(Beginning of Dataset extract)

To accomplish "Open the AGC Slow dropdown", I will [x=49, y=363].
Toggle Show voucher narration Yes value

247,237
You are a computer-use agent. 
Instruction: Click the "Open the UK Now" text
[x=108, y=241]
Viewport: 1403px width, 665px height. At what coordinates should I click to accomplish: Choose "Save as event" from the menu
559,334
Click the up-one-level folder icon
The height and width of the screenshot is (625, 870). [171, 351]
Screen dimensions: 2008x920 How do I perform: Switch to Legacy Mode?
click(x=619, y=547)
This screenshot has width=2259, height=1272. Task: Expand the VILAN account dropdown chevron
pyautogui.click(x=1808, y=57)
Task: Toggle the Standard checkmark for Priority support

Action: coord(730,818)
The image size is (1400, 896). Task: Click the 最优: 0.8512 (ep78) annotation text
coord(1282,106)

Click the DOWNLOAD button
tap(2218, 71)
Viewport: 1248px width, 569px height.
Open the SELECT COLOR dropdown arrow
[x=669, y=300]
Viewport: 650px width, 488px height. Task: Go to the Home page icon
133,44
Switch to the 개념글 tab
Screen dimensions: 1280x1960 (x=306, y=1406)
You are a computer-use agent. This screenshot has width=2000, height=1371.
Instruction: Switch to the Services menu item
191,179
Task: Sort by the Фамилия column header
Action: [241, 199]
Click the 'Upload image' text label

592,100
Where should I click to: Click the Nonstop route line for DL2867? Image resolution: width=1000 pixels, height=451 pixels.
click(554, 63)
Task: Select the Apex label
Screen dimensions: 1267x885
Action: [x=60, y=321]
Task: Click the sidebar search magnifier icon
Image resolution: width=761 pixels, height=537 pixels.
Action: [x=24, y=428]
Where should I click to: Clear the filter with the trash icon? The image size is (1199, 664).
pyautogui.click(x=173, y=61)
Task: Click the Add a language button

(End of Dataset extract)

Work required -
The answer must be a single number: the count of lines above that contain the word "computer".

Answer space -
2